In This Context, Marburger Bund Demands

1. The German Medical Association should urgently define the scope and content of the disclosure of institutional conflicts of interest, to be presented by providers, as required by the (Model) CME Code [22].

2. The German Federal Government should take action to ensure free access to the Cochrane Library for medical professionals (see above), and also that the EMA provides the results of its activities in a timely manner, clearly structured, technically easy to use, and in clinically relevant wording for the purpose of CME. This also applies to institutions such as the IQWiG, the Cochrane Collaboration and the AkdÄ [23].

In This Context, Marburger Bund Further Defines as Assessment Criteria

1. CME providers disclose their financial structure to the participants as part of their institutional declaration of interests.

2. The information from independent providers is regularly and actively integrated into presentations by speakers/authors (see above).

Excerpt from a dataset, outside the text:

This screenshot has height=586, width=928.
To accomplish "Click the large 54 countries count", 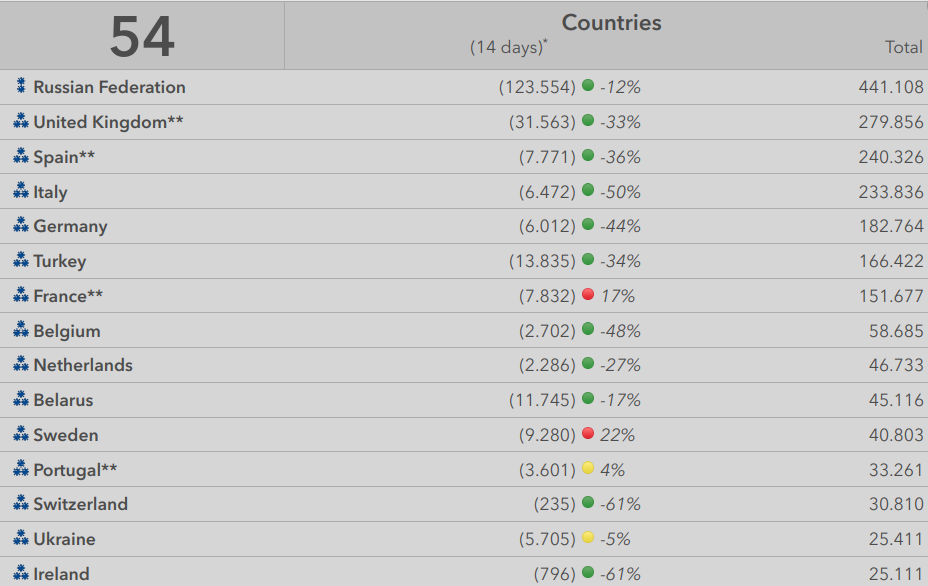I will click(x=142, y=37).
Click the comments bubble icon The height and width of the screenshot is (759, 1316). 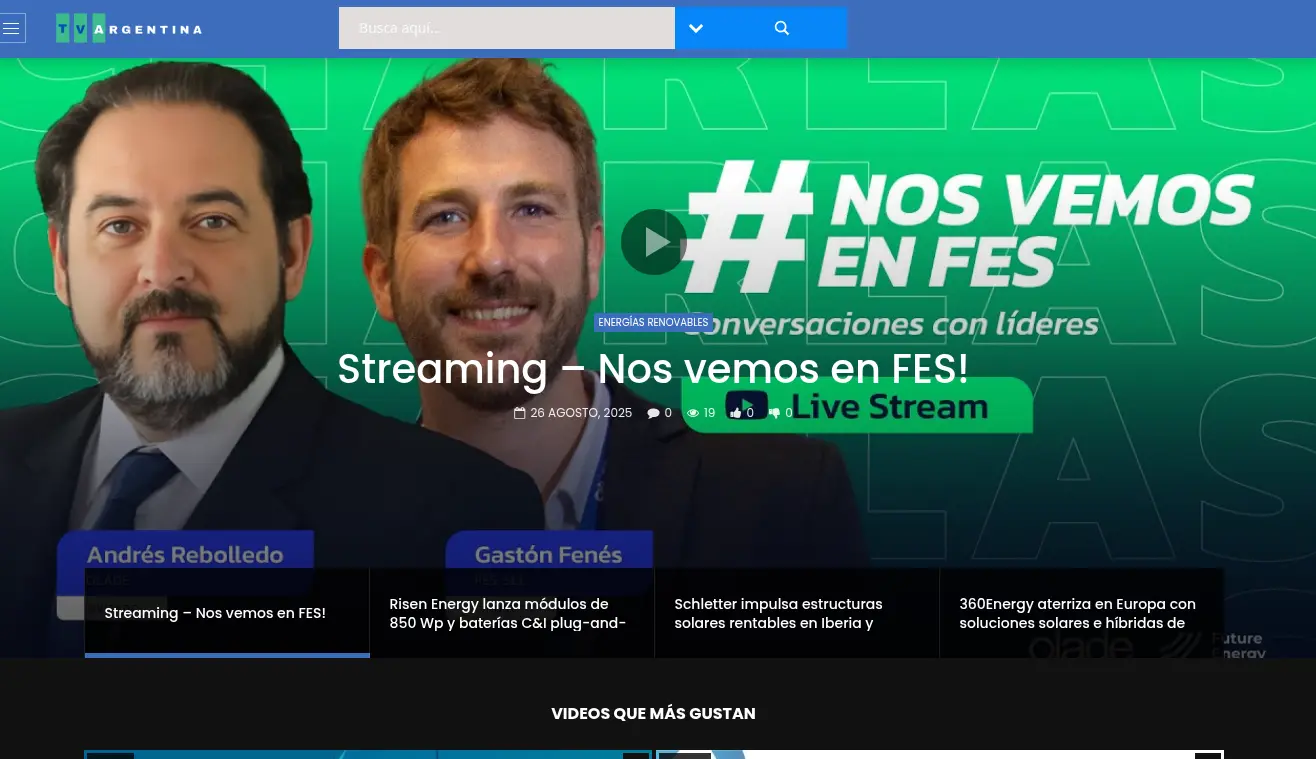pyautogui.click(x=653, y=413)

Independence of Faculty in CME

Since CME is ideally a physician-to-physician interaction [8,9], the role of the speaker/author is of special importance. They must not only provide transfer of information, but at the same time they must also make suggestions for the critical evaluation of the available evidence and give evidence-based recommendations. The latter can include third party recommendations (e.g. guidelines), but can also be based on subjective expertise (“expert opinions”). In all these actions they are under professional legal obligation and bear undivided responsibility for practising their profession conscientiously [1].

At times when, for example,

• the large majority of treatment studies are financed by industry [13] and the economisation of medicine forces doctors more and more into economic discussions [24], contacts between doctors and industry and thus also to sponsors of CME occur on a regular basis and are to a large extent unavoidable;

• almost all areas of social life are subject to the concept of competition (and this does not exclude medical research), non-financial interests (e.g. professional career) also substantially gain in importance.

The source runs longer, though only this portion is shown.